In TGuillerme/dispRity: Measuring Disparity

dispRity ecology demo

This is an example of typical disparity analysis that can be performed in ecology.

Data

For this example, we will use the famous iris inbuilt data set

data(iris)

This data contains petal and sepal length for 150 individual plants sorted into three species.

## Separating the species
species <- iris[,5]
## Which species?
unique(species)

## Separating the petal/sepal length
measurements <- iris[,1:4]
head(measurements)

We can then ordinate the data using a PCA (prcomp function) thus defining our four dimensional space as the poetically named petal-space.

## Ordinating the data
ordination <- prcomp(measurements)

## The petal-space
petal_space <- ordination$x

## Adding the elements names to the petal-space (the individuals IDs)
rownames(petal_space) <- 1:nrow(petal_space)

Classic analysis

A classical way to represent this ordinated data would be to use two dimensional plots to look at how the different species are distributed in the petal-space.
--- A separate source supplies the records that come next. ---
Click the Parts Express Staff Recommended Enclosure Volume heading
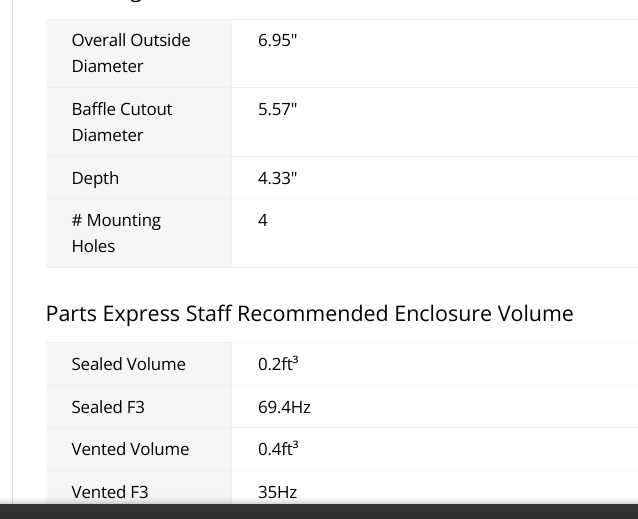The image size is (638, 519). [310, 314]
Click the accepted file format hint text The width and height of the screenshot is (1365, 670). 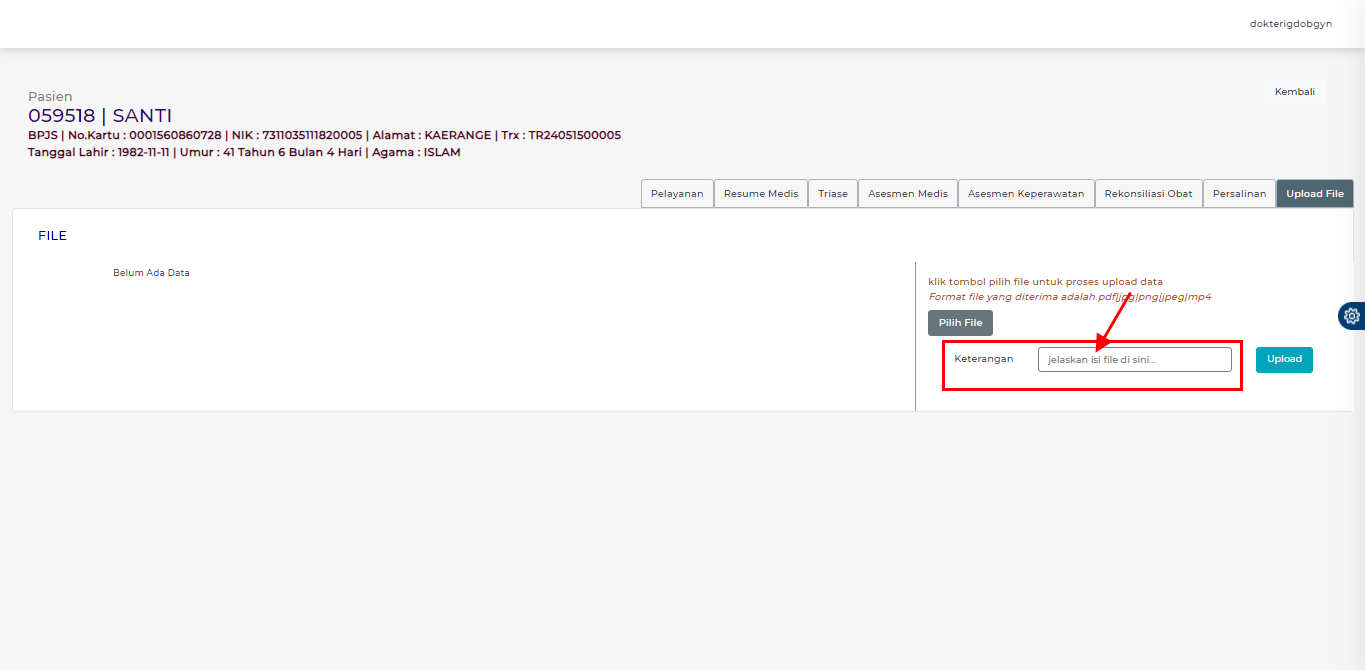point(1069,297)
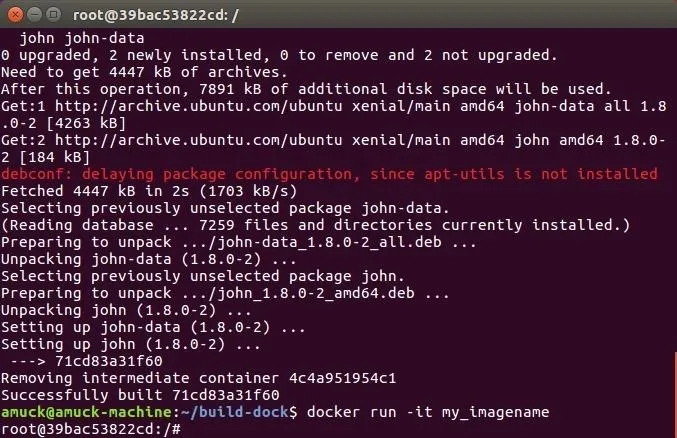The height and width of the screenshot is (438, 677).
Task: Click the terminal scrollbar thumb at right edge
Action: [675, 394]
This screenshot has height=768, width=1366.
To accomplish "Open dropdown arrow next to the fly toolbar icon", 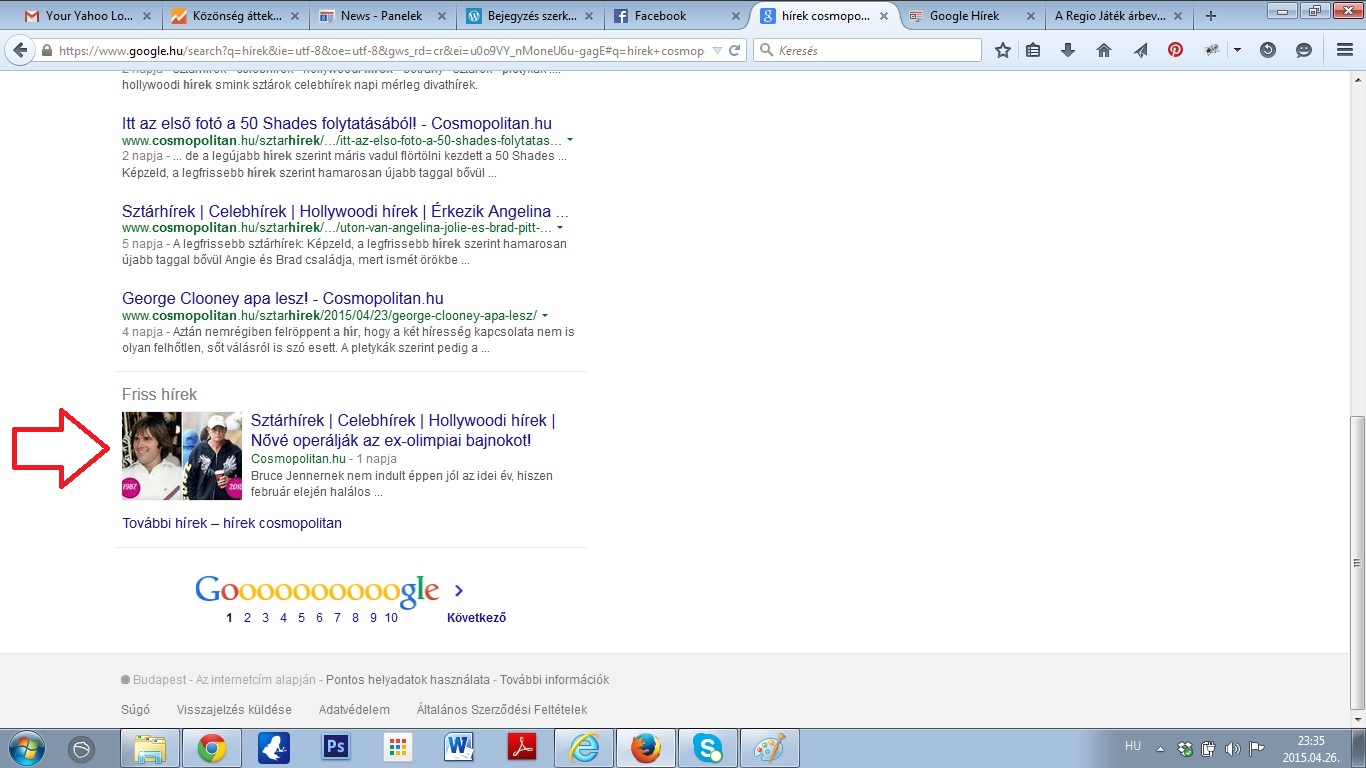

## Measuring the variance on each axis
axis_variances <- apply(petal_space, 2, var)
axis_variances <- axis_variances/sum(axis_variances)

## Graphical option
par(bty = "n")

## A classic 2D ordination plot
plot(petal_space[, 1], petal_space[, 2], col = species,
    xlab = paste0("PC 1 (", round(axis_variances[1], 2), ")"),
    ylab = paste0("PC 2 (", round(axis_variances[2], 2), ")"))

This shows the distribution of the different species in the petal-space along the two first axis of variation. This is a pretty standard way to visualise the multidimensional space and further analysis might be necessary to test wether the groups are different such as a linear discriminant analysis (LDA). However, in this case we are ignoring the two other dimensions of the ordination! If we look at the two other axis we see a totally different result:

## Plotting the two second axis of the petal-space
plot(petal_space[, 3], petal_space[, 4], col = species,
    xlab = paste0("PC 3 (", round(axis_variances[3], 2), ")"),
    ylab = paste0("PC 4 (", round(axis_variances[4], 2), ")"))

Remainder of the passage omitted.